For The North American Post

The National Park Service (NPS) has recently held hearings concerning the Tule Lake Segregation Center issue in several cities. In view of this, there are two issues which need to be addressed and that is about the Tule Lake stockade and the Tule Lake cemetery.

First the stockade. There at Tule Lake exists the remnants of the stockade.  I have heard that there are plans to get funds to re-build this concrete structure. This sounds somewhat dramatic but drama has different meanings. In this case to do so will be a tragedy. Why would this be so? To begin with what did this stockade mean to the Issei who were imprisoned there? Let’s look at what some experienced there while imprisoned.
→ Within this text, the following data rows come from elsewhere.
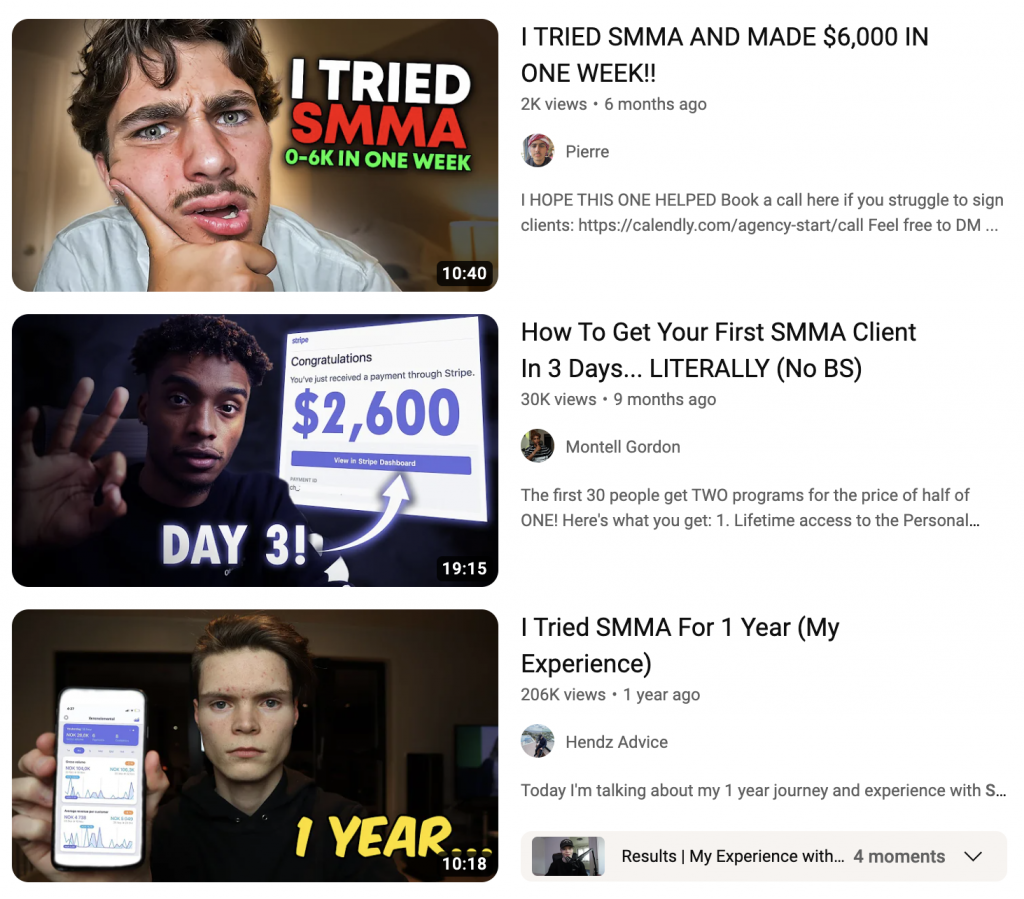This screenshot has height=899, width=1024.
Task: Open 'Results | My Experience with...' moment
Action: point(733,856)
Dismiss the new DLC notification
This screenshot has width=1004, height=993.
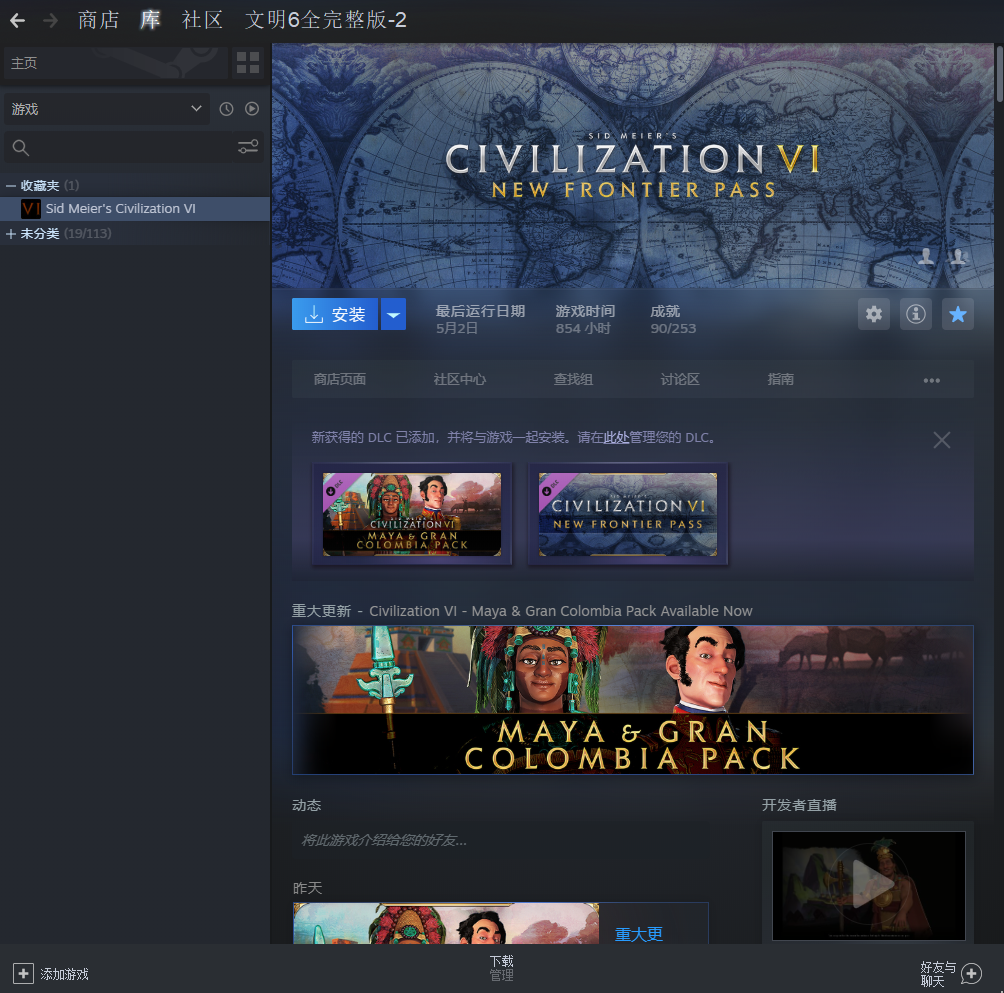coord(941,440)
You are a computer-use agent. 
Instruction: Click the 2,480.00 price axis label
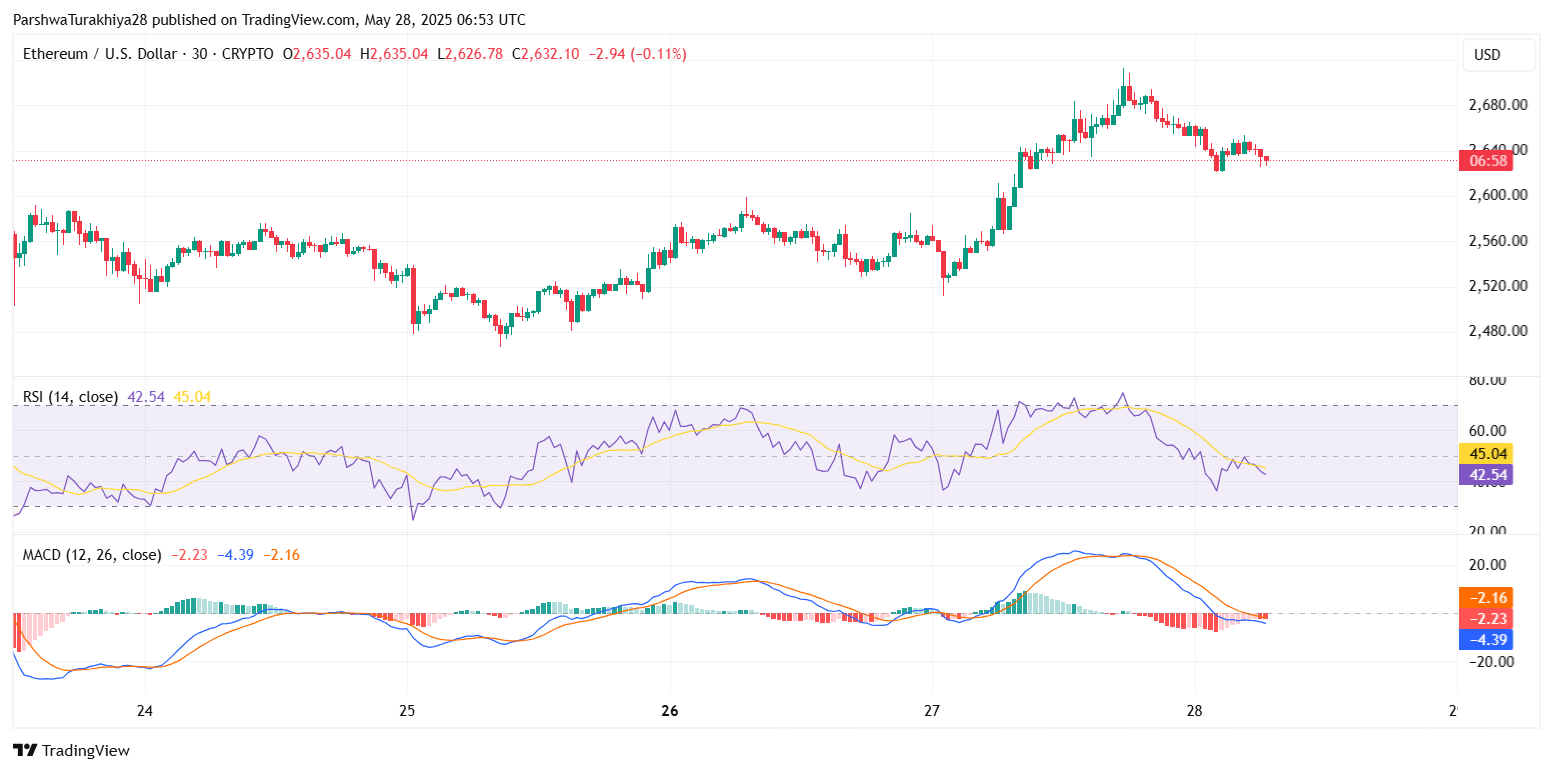coord(1497,331)
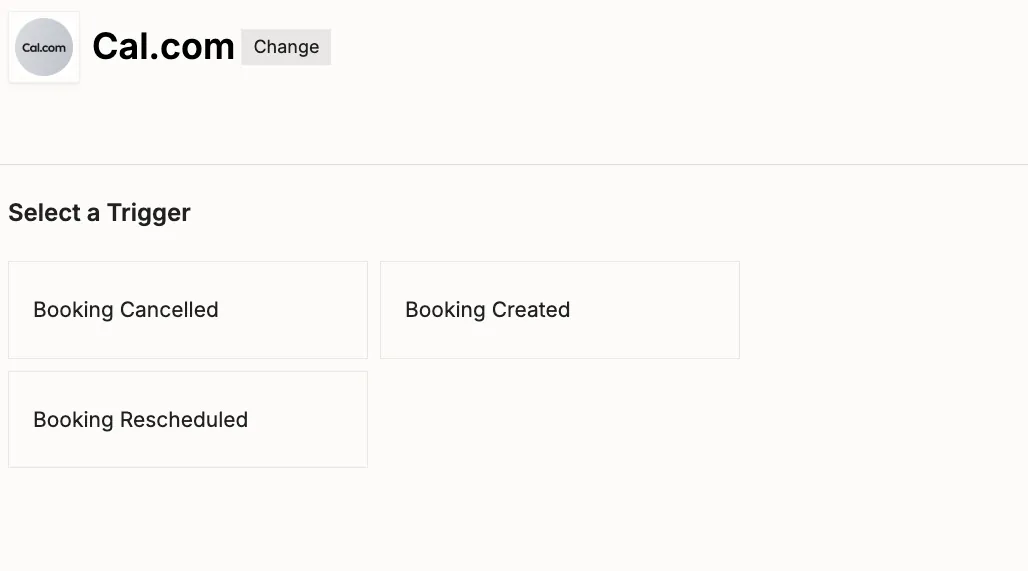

The authorities hauled them into the prison at times not telling them for the reason nor for  how long they would be held. This was followed by interrogation and at times beatings.

The meals were of poor quality and even to go to the bathing facilities required guards to accompany and rush them through. Also, there was no mail going out or coming in. However, a creative method was found to communicate. This was done by the prisoner’s loved ones who stood on the outer side of the barb wired fence and yelled their messages back and forth. So what did the authorities do? They placed wooden boards all around the barb wired fence high enough so there was no more eye contact or verbal communication. It seems in comparison convicted prisoners in regular prisons received better treatment than this.

There is more to be read concerning the stockade issue as found in Michi Nishiura Weglyn’s book “YEARS OF INFAMY: The Untold Story of America’s Concentration Camps.” Among the issues discussed on this subject was that the people of Tule Lake demanded the destruction of the stockade due to the illegalities and the cruelties practiced by the guards.

With this background what must be done first? Instead of re-building the stockade it must be completely destroyed to rubble. And in the aftermath a sign be placed right in the middle of the rubble to read in effect, “Here lies the rubble of the once Tule Lake Stockade a symbol of injustices, cruelties and racism committed within. May such structures never to rise.”

And so then what must be built in direct contrast to the horrid stockade? To answer this let’s go back to the Tule Lake Cemetery which at one time had 331 Issei buried there. When Tule Lake was closed in 1946, the entire cemetery was plowed over for a land fill even when there were still some remains left buried. It is not known who authorized it nor who did the work. One begins to wonder what kind of a human being would desecrate something that is so sacred. Could it be the racist feelings of that era of, “Who the hell cares? They’re ‘Jap’ dead. Plow them over.” Hatred even for the dead.

A few years back in New York the NPS held a hearing about Tule Lake and the issue of the cemetery was brought up. The NPS official at that time claimed no knowledge about the cemetery and was to get back to us upon researching it.  To this day we have not heard from them.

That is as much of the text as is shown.